● **WORK TO COMPLETE**: From the data that follows, print exactly the lines starting at the one containing "モームリ 退職代行 (876, 11)" and ending at the one containing "Credits (63, 2479)"; include both of them and nothing more.

● **RAW DATA**:
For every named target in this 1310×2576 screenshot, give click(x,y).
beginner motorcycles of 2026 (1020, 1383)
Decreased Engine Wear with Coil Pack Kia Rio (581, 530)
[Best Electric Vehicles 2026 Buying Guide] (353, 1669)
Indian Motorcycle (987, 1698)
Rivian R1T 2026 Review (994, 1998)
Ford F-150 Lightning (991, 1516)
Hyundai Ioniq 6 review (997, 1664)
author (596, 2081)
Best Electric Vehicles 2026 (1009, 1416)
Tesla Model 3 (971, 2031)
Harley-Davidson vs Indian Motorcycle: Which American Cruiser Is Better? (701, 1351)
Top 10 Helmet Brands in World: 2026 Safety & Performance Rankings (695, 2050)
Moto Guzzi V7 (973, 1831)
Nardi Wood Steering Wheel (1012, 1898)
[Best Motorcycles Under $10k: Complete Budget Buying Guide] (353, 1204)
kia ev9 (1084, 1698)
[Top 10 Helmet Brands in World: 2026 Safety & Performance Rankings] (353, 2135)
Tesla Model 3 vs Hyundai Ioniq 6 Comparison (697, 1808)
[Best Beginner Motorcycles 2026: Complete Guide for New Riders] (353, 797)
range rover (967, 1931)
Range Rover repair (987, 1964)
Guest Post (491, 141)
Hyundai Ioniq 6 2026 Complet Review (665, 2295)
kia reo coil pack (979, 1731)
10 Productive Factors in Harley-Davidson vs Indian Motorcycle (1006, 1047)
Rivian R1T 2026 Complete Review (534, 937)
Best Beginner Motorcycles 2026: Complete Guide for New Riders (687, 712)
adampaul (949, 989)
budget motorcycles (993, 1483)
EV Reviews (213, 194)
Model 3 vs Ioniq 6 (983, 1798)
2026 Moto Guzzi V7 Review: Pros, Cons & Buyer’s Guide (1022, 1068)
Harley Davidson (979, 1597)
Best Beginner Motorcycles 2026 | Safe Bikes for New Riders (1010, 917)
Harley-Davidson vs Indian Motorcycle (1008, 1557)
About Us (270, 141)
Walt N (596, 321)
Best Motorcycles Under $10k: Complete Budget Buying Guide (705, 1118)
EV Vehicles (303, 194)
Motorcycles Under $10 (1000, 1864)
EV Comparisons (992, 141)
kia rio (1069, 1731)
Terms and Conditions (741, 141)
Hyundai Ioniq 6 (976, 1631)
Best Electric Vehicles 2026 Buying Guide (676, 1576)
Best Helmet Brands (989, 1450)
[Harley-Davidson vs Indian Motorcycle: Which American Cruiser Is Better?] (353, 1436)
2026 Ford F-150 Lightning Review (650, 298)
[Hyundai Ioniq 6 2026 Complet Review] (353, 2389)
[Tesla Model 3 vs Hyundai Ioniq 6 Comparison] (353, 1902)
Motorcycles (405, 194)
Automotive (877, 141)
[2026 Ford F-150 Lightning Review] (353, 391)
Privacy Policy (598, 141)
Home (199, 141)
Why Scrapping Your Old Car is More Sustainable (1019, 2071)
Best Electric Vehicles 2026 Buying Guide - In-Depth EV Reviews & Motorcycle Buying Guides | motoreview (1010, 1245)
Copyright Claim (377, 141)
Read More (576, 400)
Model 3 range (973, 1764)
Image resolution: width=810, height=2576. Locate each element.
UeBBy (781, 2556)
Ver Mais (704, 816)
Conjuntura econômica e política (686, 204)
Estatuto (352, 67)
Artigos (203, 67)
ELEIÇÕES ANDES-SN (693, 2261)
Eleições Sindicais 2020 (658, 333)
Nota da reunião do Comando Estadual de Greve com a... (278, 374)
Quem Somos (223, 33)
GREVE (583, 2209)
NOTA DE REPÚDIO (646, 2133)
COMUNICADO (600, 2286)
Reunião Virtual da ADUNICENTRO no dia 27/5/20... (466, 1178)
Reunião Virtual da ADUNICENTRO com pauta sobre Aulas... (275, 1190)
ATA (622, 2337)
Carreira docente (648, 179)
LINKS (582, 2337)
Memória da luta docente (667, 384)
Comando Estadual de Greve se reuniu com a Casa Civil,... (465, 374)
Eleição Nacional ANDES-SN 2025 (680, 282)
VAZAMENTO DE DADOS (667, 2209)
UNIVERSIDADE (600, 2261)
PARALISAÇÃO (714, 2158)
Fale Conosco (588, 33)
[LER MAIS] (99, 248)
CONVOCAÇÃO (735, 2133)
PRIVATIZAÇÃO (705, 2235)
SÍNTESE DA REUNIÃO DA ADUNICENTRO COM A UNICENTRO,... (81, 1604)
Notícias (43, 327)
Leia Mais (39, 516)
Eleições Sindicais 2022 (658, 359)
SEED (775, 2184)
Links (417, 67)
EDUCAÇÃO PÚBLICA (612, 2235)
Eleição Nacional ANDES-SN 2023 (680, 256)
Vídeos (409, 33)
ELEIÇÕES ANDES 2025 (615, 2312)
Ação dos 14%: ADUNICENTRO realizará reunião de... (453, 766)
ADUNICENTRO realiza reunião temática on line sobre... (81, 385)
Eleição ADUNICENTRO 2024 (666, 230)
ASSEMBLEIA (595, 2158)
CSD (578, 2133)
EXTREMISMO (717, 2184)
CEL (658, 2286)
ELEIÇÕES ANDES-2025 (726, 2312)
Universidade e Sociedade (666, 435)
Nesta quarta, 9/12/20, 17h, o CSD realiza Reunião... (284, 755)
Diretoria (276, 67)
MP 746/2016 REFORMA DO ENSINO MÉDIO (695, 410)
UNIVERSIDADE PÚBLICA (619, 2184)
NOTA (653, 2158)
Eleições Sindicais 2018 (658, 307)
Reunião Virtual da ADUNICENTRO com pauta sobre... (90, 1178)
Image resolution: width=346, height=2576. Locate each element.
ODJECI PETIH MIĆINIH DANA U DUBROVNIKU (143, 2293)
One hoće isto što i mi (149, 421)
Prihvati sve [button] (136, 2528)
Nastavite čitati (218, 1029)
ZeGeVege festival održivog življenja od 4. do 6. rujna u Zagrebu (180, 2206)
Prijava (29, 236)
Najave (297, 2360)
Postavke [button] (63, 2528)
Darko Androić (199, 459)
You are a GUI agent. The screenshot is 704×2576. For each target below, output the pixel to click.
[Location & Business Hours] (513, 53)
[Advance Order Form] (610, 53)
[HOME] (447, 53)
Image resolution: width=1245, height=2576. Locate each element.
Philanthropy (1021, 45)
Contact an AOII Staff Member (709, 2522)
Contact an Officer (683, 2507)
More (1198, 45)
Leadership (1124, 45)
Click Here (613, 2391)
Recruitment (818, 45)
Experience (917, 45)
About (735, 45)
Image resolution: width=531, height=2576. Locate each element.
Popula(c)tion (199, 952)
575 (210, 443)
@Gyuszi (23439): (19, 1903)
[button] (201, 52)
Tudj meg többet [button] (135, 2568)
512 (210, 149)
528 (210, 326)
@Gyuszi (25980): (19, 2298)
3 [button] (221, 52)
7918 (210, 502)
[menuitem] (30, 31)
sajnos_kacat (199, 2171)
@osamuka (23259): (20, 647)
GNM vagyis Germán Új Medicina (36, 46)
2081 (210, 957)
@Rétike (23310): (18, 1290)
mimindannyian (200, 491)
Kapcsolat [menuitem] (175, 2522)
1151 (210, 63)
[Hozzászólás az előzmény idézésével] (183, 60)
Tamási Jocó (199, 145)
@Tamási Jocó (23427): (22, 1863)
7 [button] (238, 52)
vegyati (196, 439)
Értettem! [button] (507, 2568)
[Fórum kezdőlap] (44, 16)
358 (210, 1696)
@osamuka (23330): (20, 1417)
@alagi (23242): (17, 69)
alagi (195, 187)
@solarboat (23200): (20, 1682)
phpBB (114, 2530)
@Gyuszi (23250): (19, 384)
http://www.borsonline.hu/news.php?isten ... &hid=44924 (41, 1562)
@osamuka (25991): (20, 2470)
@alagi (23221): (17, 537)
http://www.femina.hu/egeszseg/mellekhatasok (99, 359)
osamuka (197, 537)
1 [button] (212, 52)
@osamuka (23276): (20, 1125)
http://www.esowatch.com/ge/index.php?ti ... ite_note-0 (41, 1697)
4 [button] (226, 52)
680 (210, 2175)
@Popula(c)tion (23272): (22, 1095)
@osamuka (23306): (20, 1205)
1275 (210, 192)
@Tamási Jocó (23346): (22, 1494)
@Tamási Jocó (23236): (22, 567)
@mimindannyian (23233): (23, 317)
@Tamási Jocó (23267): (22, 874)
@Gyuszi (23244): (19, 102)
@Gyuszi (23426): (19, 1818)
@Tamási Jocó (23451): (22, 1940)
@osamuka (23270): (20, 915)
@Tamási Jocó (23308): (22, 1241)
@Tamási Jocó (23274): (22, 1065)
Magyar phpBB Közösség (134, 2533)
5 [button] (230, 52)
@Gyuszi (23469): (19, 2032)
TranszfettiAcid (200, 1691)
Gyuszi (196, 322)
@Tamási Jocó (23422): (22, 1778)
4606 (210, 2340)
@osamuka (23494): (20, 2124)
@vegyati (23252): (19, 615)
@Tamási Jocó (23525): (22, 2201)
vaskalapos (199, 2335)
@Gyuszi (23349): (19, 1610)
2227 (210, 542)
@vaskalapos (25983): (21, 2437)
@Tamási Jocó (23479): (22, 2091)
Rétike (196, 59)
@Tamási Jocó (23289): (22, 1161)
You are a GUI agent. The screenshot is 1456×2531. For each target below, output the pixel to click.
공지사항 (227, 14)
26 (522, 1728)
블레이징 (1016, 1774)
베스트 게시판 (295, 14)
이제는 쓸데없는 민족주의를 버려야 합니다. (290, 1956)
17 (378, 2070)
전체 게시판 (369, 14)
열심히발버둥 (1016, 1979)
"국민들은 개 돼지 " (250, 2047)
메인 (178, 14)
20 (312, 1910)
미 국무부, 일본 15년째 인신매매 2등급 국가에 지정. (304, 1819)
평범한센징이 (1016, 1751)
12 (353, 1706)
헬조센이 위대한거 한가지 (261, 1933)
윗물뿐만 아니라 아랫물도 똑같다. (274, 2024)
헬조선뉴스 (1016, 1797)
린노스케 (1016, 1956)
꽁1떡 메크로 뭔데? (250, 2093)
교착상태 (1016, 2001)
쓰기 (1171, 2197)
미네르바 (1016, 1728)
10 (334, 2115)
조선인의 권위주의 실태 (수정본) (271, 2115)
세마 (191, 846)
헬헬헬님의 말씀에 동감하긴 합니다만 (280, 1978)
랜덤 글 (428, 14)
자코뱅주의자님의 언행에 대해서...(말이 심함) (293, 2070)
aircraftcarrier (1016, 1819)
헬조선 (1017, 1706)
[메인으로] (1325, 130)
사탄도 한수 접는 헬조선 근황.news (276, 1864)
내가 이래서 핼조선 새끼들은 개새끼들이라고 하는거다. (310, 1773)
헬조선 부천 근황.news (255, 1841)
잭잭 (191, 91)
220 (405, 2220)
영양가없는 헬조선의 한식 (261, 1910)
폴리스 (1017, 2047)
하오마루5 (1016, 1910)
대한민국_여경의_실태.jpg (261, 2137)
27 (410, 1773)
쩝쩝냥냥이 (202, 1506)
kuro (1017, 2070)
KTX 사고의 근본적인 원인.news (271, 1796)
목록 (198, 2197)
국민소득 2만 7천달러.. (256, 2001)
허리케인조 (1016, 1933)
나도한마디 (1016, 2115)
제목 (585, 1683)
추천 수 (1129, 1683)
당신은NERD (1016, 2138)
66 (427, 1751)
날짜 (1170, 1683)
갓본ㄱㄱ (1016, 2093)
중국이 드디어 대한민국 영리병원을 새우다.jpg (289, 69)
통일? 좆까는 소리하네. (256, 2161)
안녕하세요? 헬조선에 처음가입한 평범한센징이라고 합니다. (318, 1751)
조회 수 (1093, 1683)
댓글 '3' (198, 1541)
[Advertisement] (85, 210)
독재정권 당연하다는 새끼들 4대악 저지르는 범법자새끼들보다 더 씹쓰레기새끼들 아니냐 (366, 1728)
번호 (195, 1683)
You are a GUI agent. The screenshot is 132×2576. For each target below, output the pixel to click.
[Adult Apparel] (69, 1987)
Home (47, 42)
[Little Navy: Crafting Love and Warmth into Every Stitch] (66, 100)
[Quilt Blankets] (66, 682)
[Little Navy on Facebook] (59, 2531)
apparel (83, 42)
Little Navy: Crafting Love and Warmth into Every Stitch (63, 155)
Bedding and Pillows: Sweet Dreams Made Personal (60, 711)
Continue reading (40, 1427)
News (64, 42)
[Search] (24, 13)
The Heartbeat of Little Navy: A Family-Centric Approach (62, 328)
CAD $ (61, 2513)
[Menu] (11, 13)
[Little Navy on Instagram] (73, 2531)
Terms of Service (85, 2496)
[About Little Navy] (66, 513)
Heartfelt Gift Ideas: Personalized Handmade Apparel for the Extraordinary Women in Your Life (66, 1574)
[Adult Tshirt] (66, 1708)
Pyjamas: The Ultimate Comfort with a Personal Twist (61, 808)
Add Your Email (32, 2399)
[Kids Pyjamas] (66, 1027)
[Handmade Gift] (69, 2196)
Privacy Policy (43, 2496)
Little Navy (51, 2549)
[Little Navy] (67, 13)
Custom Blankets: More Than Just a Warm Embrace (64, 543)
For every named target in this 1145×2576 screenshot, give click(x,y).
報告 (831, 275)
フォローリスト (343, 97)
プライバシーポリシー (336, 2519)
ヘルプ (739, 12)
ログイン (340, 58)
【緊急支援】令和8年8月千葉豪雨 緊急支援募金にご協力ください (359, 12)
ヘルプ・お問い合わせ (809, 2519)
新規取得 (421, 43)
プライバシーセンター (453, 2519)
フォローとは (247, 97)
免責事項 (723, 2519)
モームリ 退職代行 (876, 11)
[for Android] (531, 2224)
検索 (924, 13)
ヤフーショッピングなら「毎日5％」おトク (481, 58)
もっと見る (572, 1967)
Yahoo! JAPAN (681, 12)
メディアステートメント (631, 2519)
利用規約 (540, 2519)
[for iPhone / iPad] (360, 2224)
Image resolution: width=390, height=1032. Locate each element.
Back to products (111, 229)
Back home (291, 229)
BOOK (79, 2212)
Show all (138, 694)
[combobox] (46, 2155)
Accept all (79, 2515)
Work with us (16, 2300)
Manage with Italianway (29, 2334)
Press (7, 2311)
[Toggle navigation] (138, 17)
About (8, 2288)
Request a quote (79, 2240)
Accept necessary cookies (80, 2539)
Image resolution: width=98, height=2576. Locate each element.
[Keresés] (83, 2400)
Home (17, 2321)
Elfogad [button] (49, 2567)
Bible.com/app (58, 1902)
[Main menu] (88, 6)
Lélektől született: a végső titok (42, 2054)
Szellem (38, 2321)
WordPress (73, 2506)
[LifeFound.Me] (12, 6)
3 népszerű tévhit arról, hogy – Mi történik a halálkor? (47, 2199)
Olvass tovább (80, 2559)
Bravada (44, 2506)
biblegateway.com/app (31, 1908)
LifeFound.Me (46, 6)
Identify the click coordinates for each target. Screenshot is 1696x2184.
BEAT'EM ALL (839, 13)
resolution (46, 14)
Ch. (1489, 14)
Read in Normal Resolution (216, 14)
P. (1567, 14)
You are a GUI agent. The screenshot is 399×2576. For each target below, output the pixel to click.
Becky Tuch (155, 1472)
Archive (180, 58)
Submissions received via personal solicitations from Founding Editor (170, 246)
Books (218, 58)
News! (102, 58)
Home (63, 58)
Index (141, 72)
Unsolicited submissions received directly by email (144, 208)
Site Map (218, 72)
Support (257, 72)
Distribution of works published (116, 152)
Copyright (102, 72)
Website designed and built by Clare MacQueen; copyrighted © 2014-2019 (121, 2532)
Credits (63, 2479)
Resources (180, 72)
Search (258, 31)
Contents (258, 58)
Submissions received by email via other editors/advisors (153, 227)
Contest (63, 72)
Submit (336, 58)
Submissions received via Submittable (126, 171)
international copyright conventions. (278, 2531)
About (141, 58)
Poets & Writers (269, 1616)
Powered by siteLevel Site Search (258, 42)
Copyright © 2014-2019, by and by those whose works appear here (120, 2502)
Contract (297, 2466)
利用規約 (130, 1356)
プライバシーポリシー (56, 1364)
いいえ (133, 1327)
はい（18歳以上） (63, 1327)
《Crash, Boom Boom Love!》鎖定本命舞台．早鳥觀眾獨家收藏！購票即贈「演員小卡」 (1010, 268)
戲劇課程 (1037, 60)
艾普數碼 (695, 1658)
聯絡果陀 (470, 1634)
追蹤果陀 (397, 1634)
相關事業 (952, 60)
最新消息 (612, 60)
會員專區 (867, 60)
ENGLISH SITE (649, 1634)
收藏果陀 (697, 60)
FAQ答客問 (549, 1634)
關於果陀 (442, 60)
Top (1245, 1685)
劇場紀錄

● **ANSWER SECTION**:
モームリ 退職代行 (876, 11)
[for Android] (531, 2224)
検索 (924, 13)
ヤフーショッピングなら「毎日5％」おトク (481, 58)
もっと見る (572, 1967)
Yahoo! JAPAN (681, 12)
メディアステートメント (631, 2519)
利用規約 (540, 2519)
[for iPhone / iPad] (360, 2224)
Image resolution: width=390, height=1032. Locate each element.
Back to products (111, 229)
Back home (291, 229)
BOOK (79, 2212)
Show all (138, 694)
[combobox] (46, 2155)
Accept all (79, 2515)
Work with us (16, 2300)
Manage with Italianway (29, 2334)
Press (7, 2311)
[Toggle navigation] (138, 17)
About (8, 2288)
Request a quote (79, 2240)
Accept necessary cookies (80, 2539)
Image resolution: width=98, height=2576. Locate each element.
[Keresés] (83, 2400)
Home (17, 2321)
Elfogad [button] (49, 2567)
Bible.com/app (58, 1902)
[Main menu] (88, 6)
Lélektől született: a végső titok (42, 2054)
Szellem (38, 2321)
WordPress (73, 2506)
[LifeFound.Me] (12, 6)
3 népszerű tévhit arról, hogy – Mi történik a halálkor? (47, 2199)
Olvass tovább (80, 2559)
Bravada (44, 2506)
biblegateway.com/app (31, 1908)
LifeFound.Me (46, 6)
Identify the click coordinates for each target. Screenshot is 1696x2184.
BEAT'EM ALL (839, 13)
resolution (46, 14)
Ch. (1489, 14)
Read in Normal Resolution (216, 14)
P. (1567, 14)
You are a GUI agent. The screenshot is 399×2576. For each target below, output the pixel to click.
Becky Tuch (155, 1472)
Archive (180, 58)
Submissions received via personal solicitations from Founding Editor (170, 246)
Books (218, 58)
News! (102, 58)
Home (63, 58)
Index (141, 72)
Unsolicited submissions received directly by email (144, 208)
Site Map (218, 72)
Support (257, 72)
Distribution of works published (116, 152)
Copyright (102, 72)
Website designed and built by Clare MacQueen; copyrighted © 2014-2019 (121, 2532)
Credits (63, 2479)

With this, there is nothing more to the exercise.